Despite the offensive woes, there was one bright spot: a 92-yard touchdown pass off of a tunnel screen from Bortenschlager to sophomore receiver DJ Moore.
The Terps snapped the ball from their own 8-yard line and the offensive line immediately collapsed. Bortenschlager back-pedalled to the edge of the endzone and dumped the ball off to Moore as a Nebraska defensive lineman chased him down.
Moore secured the ball and immediately cut back to sidestep his way through four would-be tacklers, leaving them all grasping at air. He zigzagged his way to two more missed tackles and was off to the races with nothing but open field in front of him at the 50-yard line.
“I would say that was one of the best touchdowns I’ve had in my life,” Moore said. “I didn’t know the two [Nebraska players] were coming until I just looked at the video, so I just split them. I saw open grass to the right, and I ran to it.”
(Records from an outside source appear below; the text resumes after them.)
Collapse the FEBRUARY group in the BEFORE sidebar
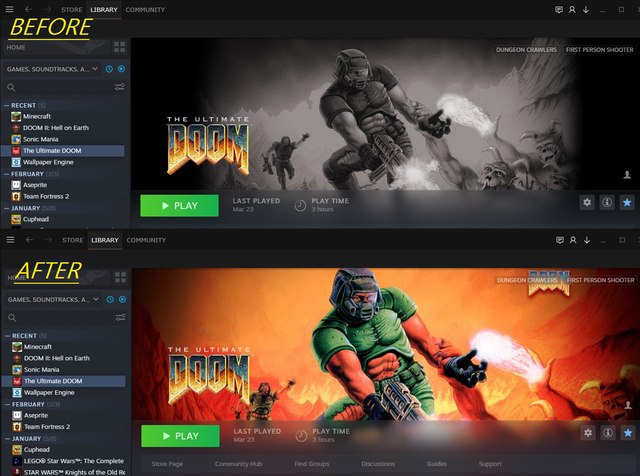 click(7, 173)
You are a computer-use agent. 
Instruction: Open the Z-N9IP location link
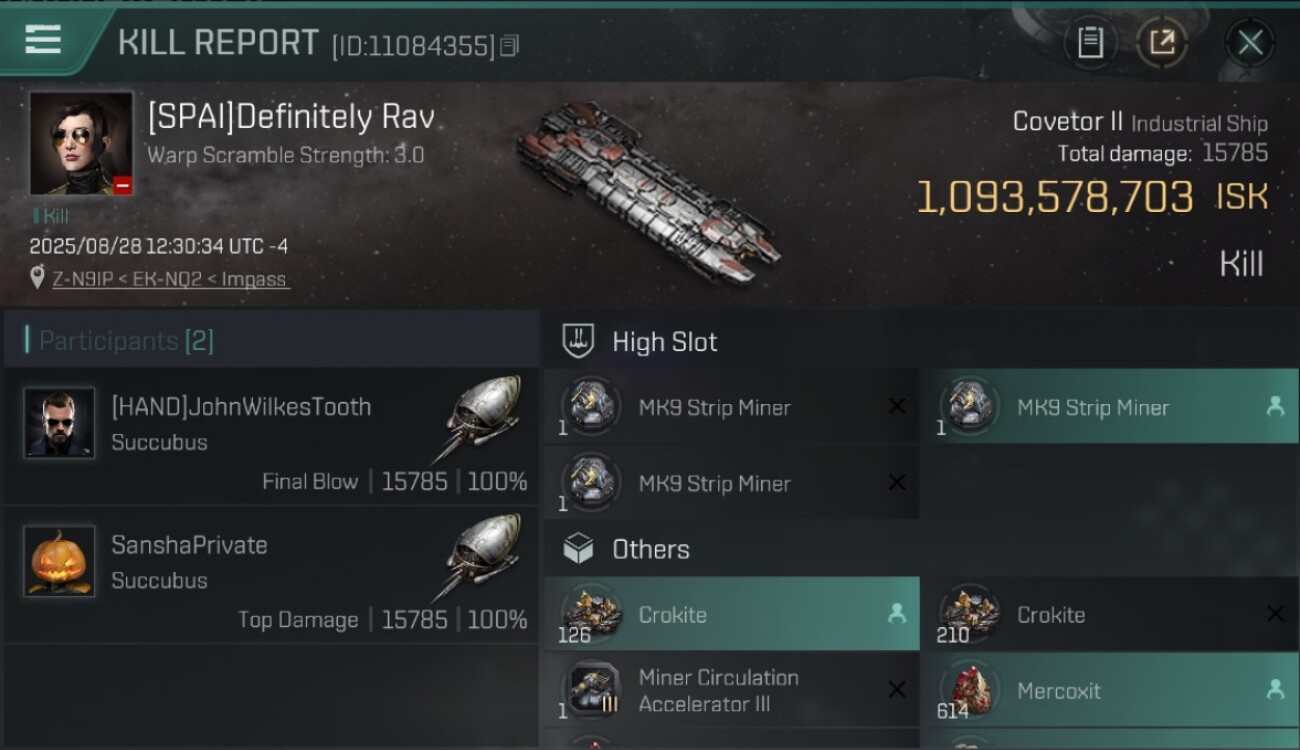click(170, 279)
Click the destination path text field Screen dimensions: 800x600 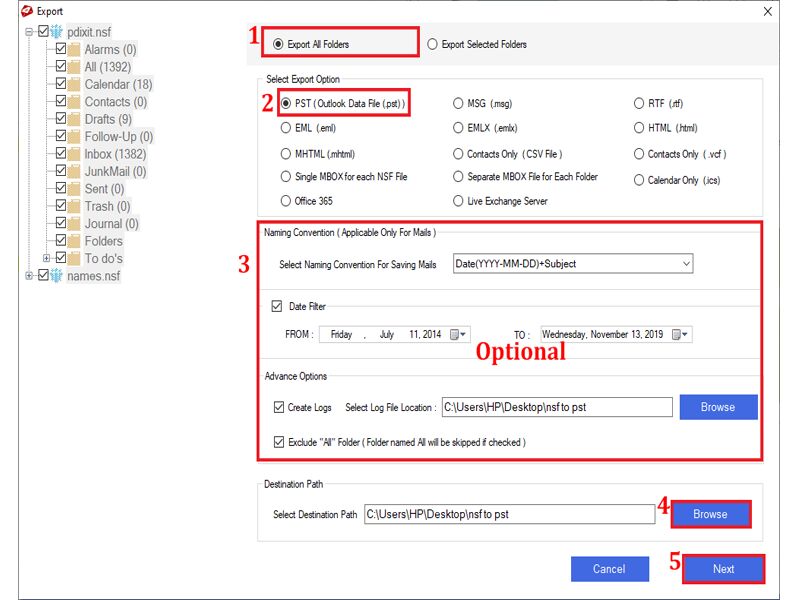(x=509, y=514)
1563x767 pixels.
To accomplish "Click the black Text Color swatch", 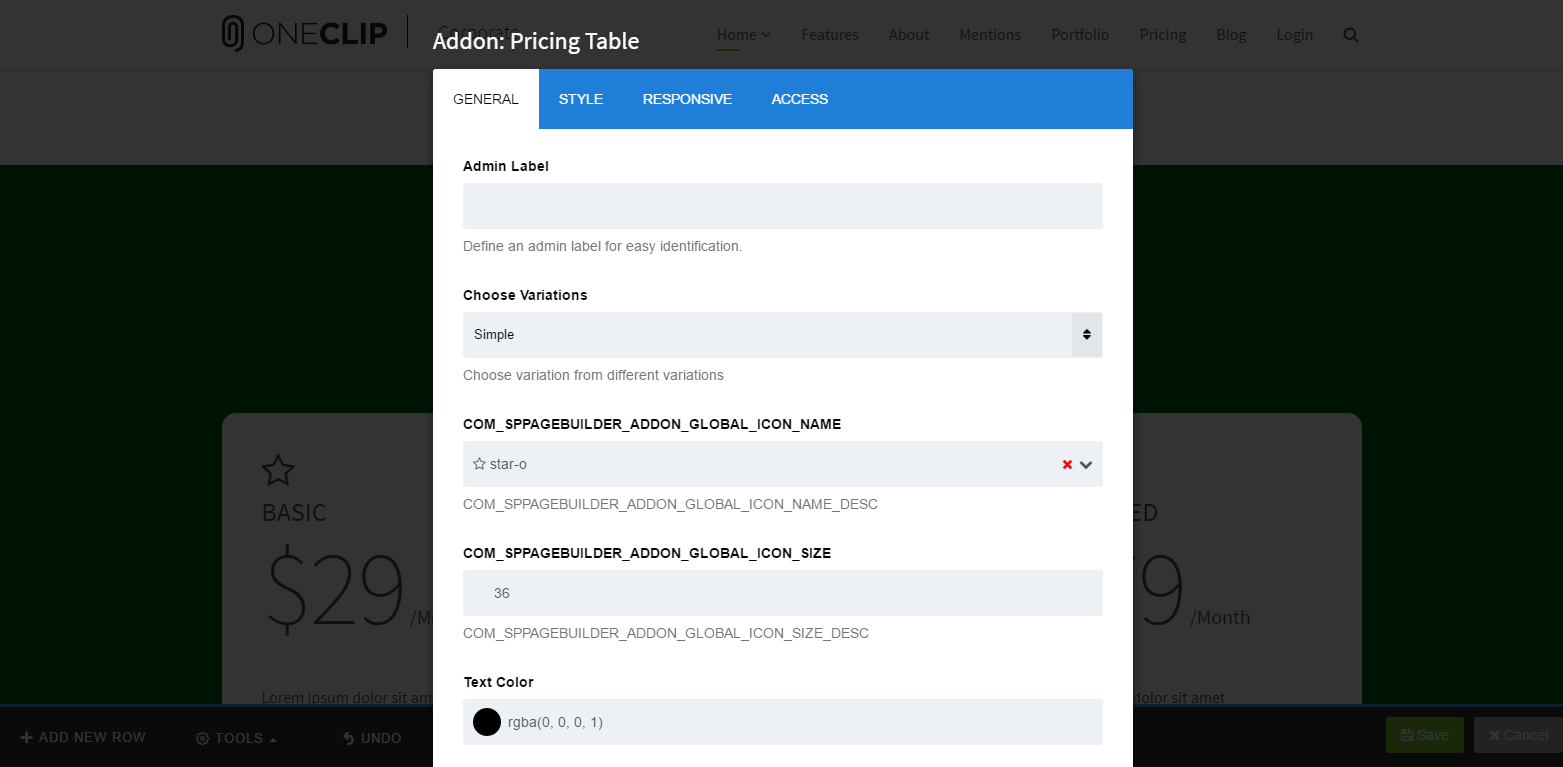I will 487,722.
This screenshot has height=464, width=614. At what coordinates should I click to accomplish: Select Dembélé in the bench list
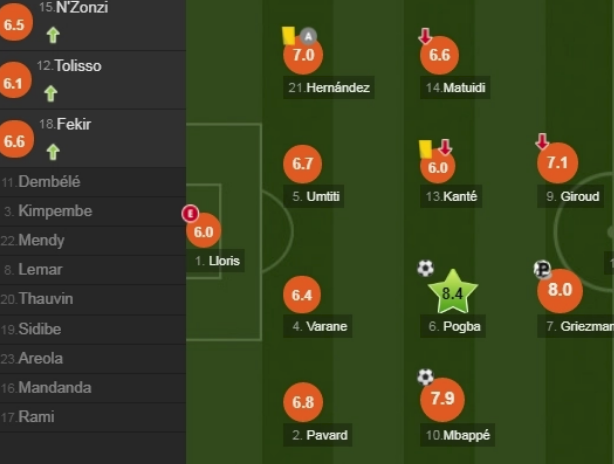point(93,182)
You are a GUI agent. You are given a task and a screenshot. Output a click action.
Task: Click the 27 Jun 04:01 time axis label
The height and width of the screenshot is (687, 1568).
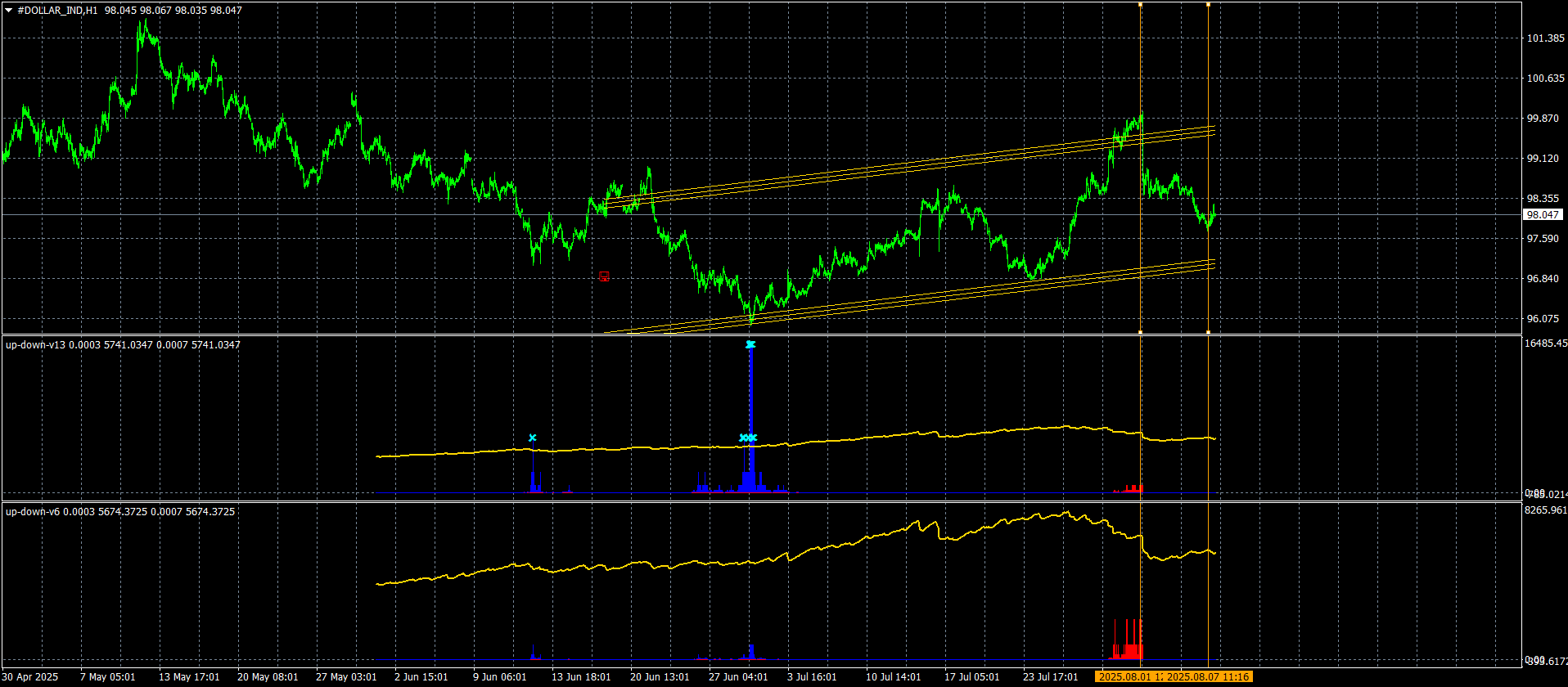pyautogui.click(x=738, y=677)
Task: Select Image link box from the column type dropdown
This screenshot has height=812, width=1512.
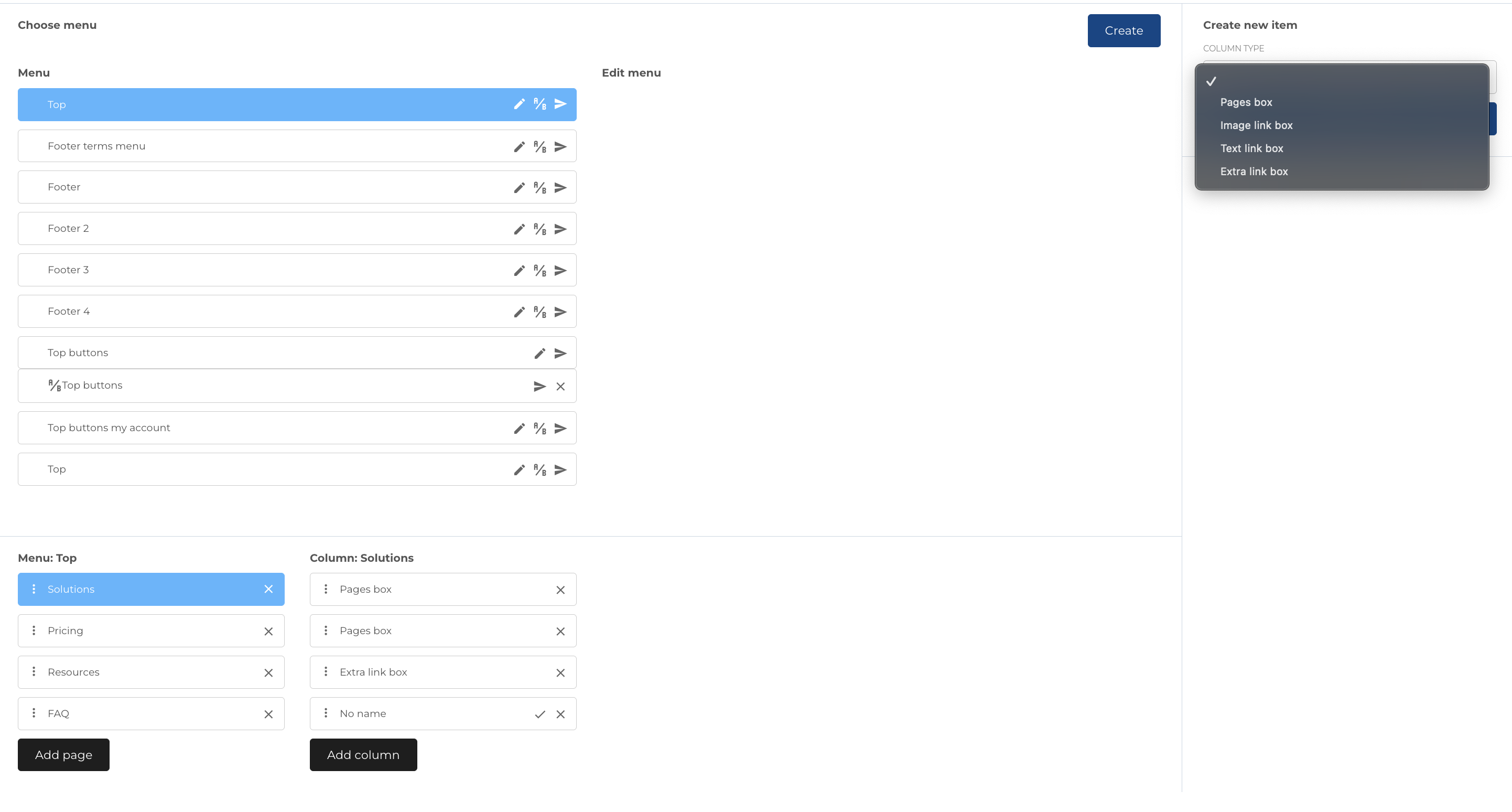Action: (x=1256, y=125)
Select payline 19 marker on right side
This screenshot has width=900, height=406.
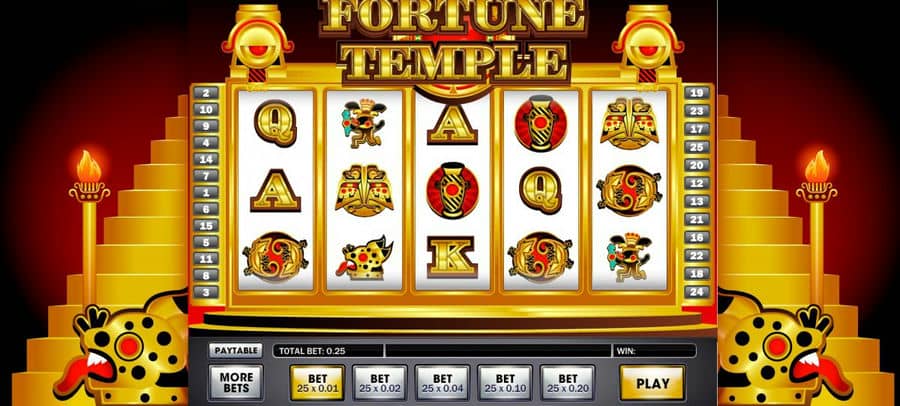[696, 92]
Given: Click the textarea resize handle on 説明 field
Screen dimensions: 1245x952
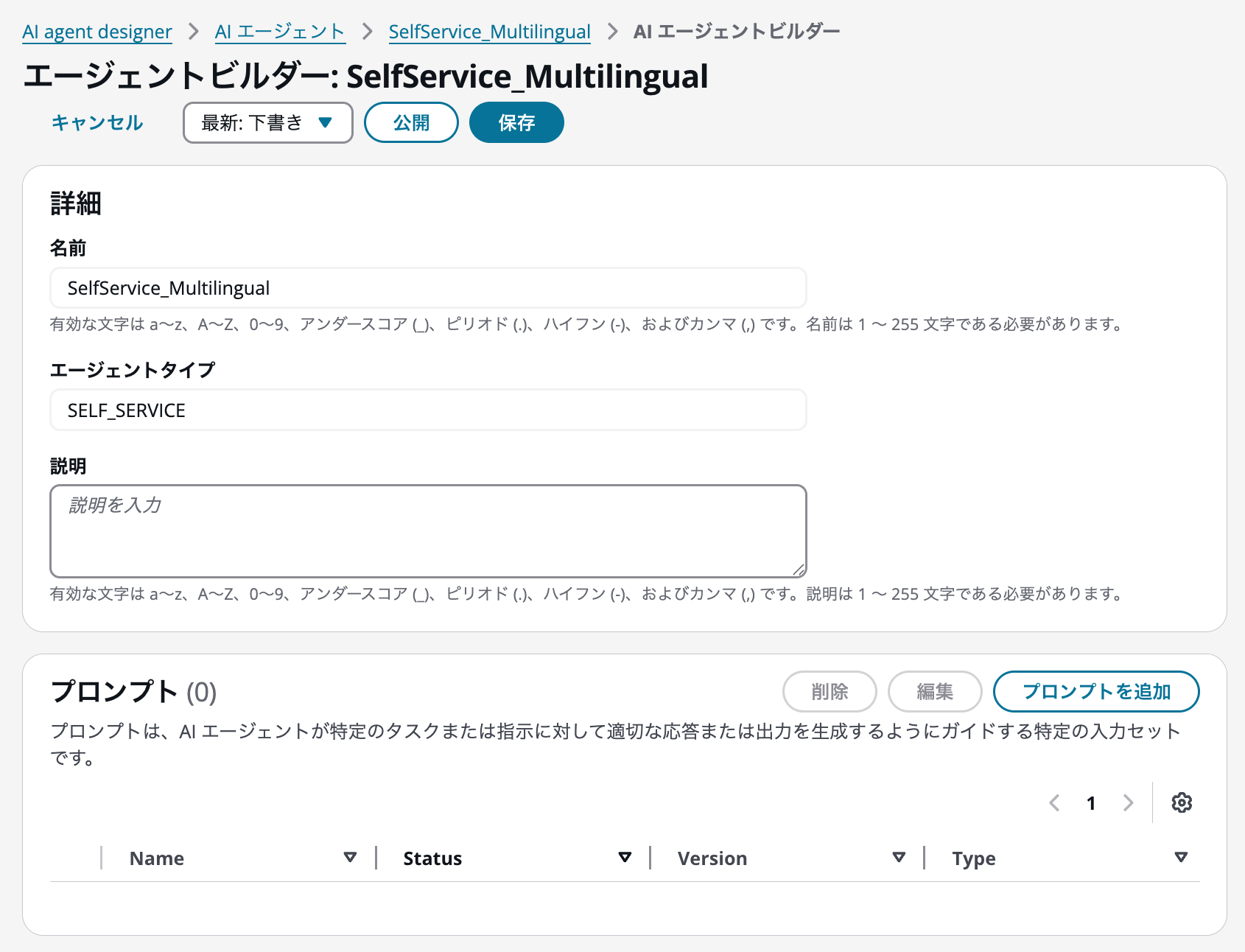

Regular starter Perry Hills is still dealing with a shoulder injury and head coach Durkin hopes he will be back to help the team clinch bowl eligibility against Rutgers next Saturday.
“Perry’s not healthy enough to play and play effectively. It was not in the best interest of him or our team, so that’s why he wasn’t playing,” Durkin said. “I can’t predict seven days from now how Perry is going to feel. He’s one of the toughest I’ve ever been around. If he can go at all and is able to, he will, but I don’t know [how he will feel].”
The Terps’ first half defensive issues continued again this week, as the Terps were outscored 21-0 before halftime. The Huskers ran the ball all over the defense for 181 yards. Nebraska running back Terrell Newby turned in his third-best rushing performance of the season, racing for 98 yards and three touchdowns.
Maryland also struggled mightily against Nebraska’s third down offense. Nebraska converted eight of 17 third downs and six of those conversions came in the first half. Durkin said the Huskers were so good on third down in the first half that it made him “want to puke.”
“Like every other team, we made adjustments at halftime and those adjustments paid dividends,” linebacker Jermaine Carter Jr. said. “We were able to get off [the field] on third down [in the second half], whereas in the first half … we just had trouble getting them off the field.We made strides in the second half and got better.”
The Terps matched Nebraska’s 7 points in the second half, and Durkin said he looks to draw on that to carry the momentum over to next week.
“[In the second half], we played more like what we’re capable of and how we should be playing,” Durkin said. “All in all, credit to Nebraska.They have a good team, they won the game, but we just have to play better, start faster, and I think we will.”